━━ DATA FOR THIS TASK
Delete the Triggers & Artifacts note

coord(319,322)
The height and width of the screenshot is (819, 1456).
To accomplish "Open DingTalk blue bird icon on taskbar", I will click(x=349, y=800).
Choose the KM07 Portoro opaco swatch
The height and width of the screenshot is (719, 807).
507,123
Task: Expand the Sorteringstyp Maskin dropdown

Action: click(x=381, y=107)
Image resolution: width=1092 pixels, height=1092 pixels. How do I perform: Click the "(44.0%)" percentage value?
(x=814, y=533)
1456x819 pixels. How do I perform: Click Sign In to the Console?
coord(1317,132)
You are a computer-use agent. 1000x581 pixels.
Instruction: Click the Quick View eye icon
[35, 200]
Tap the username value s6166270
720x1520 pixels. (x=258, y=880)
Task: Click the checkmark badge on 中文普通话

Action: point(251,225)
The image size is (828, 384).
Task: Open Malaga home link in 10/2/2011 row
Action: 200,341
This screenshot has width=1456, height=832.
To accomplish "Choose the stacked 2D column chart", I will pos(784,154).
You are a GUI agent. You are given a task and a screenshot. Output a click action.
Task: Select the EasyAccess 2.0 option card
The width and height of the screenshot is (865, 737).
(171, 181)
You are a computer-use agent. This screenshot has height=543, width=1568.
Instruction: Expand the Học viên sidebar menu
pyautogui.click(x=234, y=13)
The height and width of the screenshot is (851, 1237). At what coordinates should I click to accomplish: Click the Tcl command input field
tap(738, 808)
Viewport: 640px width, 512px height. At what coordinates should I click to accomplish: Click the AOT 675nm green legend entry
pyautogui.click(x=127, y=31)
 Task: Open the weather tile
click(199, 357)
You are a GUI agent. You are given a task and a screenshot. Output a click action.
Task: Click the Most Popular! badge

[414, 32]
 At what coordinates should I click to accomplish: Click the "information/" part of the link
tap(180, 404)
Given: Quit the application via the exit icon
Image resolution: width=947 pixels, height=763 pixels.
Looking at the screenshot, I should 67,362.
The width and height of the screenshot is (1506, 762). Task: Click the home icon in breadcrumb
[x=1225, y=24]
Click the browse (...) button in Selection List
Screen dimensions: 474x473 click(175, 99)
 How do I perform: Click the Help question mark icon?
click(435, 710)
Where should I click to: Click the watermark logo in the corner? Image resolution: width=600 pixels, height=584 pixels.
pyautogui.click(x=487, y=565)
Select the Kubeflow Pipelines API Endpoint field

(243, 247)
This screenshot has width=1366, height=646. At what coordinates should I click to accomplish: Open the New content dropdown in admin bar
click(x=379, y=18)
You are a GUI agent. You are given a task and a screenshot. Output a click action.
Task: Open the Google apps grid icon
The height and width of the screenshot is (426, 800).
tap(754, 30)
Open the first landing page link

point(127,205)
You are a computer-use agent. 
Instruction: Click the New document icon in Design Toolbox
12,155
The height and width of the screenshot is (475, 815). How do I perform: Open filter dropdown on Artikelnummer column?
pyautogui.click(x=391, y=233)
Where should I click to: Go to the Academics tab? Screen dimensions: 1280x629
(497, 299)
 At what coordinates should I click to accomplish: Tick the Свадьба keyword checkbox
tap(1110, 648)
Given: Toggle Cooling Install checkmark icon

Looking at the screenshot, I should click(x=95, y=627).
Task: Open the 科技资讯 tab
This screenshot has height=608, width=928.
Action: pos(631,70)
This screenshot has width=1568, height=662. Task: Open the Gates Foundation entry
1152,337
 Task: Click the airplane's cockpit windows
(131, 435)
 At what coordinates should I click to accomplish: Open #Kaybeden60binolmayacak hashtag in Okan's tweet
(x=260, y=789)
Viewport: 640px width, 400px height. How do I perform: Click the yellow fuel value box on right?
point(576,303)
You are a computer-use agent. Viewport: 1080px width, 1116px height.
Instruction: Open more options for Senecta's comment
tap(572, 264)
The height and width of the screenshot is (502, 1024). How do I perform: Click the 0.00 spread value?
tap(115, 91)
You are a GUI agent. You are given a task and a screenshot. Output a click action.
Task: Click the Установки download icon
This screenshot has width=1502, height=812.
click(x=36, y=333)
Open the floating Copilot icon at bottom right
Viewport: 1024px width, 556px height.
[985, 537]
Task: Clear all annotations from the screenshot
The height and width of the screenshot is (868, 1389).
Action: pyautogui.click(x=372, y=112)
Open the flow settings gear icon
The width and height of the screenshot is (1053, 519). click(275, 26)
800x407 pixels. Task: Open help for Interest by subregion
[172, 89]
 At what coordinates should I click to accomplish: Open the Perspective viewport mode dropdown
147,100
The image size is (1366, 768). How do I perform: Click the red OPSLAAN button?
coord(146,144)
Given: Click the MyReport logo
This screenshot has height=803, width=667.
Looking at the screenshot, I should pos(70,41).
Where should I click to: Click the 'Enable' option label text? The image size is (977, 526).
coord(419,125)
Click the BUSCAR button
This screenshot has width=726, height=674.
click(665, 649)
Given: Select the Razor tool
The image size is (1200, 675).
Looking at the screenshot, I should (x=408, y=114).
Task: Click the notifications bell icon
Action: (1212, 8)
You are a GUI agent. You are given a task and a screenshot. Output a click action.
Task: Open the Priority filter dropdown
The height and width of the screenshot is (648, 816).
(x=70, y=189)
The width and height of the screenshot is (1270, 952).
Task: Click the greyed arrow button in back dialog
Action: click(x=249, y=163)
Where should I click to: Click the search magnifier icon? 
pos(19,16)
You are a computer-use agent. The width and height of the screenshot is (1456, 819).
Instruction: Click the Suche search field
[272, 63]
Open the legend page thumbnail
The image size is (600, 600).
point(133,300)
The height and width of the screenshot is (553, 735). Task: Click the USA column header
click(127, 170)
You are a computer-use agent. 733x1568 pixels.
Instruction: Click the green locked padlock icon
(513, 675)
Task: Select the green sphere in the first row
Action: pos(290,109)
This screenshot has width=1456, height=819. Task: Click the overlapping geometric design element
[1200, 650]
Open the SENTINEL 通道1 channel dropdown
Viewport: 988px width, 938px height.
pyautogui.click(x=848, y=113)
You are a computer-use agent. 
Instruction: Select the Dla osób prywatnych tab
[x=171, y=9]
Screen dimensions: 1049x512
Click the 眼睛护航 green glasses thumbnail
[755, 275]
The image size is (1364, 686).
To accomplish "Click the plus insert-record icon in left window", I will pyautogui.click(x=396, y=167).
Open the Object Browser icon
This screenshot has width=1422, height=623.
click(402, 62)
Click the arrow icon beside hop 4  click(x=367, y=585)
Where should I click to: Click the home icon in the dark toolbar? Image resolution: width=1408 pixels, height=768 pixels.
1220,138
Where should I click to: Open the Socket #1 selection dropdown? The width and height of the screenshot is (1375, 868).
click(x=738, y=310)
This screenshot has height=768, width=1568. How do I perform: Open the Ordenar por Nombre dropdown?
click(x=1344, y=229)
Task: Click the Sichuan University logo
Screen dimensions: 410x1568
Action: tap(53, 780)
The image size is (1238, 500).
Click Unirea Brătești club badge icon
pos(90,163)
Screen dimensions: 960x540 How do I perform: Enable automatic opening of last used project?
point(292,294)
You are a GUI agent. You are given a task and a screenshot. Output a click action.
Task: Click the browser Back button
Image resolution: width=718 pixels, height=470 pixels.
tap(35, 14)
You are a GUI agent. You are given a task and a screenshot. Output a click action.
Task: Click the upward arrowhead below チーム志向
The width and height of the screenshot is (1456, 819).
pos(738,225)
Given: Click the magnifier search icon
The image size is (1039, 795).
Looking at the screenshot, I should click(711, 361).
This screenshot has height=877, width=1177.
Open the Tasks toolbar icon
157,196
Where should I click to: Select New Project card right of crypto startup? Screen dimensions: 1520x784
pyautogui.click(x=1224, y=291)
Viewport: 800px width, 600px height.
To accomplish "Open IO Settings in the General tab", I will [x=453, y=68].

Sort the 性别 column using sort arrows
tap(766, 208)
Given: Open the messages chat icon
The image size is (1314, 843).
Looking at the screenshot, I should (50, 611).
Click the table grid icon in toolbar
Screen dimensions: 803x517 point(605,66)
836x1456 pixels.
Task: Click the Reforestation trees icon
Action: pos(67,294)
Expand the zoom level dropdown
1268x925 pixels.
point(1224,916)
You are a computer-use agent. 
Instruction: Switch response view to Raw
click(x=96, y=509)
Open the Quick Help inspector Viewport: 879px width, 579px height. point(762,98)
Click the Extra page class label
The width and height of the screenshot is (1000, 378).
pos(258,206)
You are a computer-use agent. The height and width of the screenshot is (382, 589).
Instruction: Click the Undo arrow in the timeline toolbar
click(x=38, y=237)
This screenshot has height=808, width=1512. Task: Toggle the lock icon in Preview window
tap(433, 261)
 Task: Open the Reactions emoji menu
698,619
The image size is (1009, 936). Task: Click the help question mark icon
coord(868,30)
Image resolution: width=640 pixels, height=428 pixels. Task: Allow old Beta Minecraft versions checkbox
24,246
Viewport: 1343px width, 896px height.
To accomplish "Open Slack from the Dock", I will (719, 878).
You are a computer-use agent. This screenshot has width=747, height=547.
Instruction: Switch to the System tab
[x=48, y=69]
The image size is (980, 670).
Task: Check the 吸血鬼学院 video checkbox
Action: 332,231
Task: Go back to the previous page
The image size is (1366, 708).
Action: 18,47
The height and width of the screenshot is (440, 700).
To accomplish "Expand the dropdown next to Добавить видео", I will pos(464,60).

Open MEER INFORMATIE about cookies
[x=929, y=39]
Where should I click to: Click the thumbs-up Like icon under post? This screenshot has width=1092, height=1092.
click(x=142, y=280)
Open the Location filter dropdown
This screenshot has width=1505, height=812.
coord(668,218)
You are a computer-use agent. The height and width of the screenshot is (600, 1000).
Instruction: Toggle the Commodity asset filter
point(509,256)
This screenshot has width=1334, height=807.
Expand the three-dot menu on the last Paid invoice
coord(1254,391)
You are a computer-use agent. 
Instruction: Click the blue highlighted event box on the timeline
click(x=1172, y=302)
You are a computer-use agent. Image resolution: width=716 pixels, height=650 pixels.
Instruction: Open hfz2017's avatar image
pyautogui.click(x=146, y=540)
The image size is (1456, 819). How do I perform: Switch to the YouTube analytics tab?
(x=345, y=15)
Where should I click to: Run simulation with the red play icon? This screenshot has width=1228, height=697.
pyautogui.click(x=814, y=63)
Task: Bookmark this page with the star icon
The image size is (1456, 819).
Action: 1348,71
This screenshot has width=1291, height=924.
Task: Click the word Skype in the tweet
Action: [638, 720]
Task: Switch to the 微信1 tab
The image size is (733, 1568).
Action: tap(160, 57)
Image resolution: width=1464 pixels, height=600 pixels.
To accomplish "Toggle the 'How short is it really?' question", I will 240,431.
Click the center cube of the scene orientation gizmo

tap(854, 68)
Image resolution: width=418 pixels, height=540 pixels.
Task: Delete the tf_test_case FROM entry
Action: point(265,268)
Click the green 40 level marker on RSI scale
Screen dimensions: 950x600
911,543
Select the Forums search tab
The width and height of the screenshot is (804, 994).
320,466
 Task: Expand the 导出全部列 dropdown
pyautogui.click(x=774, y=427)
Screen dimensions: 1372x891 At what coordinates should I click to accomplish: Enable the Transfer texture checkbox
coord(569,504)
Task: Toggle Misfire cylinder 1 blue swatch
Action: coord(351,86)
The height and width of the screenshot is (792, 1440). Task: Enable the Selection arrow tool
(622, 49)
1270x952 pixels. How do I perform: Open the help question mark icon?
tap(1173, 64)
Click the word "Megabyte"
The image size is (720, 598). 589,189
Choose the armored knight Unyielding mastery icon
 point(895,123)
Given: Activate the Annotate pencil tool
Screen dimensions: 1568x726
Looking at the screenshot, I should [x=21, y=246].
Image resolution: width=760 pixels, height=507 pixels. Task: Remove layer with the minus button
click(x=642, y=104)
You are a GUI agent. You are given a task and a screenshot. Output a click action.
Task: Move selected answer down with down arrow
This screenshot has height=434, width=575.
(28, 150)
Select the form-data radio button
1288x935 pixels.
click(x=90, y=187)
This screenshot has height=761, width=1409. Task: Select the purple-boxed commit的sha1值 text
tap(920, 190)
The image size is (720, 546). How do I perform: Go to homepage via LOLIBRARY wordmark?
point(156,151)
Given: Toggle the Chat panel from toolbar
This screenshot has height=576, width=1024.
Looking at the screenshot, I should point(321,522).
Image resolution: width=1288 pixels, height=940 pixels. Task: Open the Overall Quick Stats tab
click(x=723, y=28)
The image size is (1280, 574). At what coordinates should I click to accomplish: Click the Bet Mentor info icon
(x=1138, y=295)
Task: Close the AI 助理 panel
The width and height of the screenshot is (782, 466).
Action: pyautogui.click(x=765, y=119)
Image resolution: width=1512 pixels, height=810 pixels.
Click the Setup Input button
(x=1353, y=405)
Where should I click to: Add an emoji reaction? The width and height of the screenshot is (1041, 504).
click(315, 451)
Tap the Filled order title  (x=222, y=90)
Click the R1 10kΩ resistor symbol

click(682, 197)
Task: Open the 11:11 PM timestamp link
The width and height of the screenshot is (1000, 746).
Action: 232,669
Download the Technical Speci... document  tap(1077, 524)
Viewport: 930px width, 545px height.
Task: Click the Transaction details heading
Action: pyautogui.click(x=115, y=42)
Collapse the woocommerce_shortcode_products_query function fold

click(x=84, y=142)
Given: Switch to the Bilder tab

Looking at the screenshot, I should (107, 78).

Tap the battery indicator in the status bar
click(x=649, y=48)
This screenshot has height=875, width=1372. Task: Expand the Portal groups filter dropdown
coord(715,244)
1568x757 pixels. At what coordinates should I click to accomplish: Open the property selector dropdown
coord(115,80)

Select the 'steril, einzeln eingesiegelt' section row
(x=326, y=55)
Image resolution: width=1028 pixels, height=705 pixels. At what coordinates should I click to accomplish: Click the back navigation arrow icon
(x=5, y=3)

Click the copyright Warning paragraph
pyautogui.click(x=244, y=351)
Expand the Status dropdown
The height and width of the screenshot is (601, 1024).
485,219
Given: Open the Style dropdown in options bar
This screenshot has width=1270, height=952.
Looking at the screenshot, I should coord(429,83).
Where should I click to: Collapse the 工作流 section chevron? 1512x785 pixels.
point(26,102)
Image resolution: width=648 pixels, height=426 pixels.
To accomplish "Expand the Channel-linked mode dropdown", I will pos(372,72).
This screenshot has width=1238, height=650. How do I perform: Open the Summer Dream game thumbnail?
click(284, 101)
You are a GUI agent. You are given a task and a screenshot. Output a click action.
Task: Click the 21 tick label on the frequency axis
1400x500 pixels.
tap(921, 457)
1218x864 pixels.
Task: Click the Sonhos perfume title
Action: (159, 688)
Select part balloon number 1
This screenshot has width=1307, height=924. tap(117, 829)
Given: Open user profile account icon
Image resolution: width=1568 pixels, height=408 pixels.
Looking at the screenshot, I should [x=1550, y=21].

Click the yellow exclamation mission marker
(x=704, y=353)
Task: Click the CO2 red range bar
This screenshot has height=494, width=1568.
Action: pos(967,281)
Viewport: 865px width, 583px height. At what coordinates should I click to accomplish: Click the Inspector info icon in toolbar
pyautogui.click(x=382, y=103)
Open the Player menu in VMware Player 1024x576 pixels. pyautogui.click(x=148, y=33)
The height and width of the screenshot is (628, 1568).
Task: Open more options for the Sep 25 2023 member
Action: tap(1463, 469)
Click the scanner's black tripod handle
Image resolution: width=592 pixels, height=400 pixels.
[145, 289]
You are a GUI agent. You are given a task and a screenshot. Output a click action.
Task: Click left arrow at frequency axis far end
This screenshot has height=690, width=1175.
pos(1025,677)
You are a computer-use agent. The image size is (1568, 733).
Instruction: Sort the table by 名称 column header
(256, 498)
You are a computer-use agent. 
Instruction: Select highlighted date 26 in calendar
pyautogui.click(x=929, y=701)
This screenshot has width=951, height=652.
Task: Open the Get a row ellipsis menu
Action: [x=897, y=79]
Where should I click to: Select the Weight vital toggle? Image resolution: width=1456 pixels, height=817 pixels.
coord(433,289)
━━━━
◆ WHAT YOU ARE ASKED TO DO:
Reproduce the records word for word, from the start through the line containing "Action: 200,341", including that line.

◆ TASK OUTPUT:
Delete the Triggers & Artifacts note

coord(319,322)
The height and width of the screenshot is (819, 1456).
To accomplish "Open DingTalk blue bird icon on taskbar", I will click(x=349, y=800).
Choose the KM07 Portoro opaco swatch
The height and width of the screenshot is (719, 807).
507,123
Task: Expand the Sorteringstyp Maskin dropdown

Action: click(x=381, y=107)
Image resolution: width=1092 pixels, height=1092 pixels. How do I perform: Click the "(44.0%)" percentage value?
(x=814, y=533)
1456x819 pixels. How do I perform: Click Sign In to the Console?
coord(1317,132)
You are a computer-use agent. 1000x581 pixels.
Instruction: Click the Quick View eye icon
[35, 200]
Tap the username value s6166270
720x1520 pixels. (x=258, y=880)
Task: Click the checkmark badge on 中文普通话

Action: point(251,225)
The image size is (828, 384).
Task: Open Malaga home link in 10/2/2011 row
Action: 200,341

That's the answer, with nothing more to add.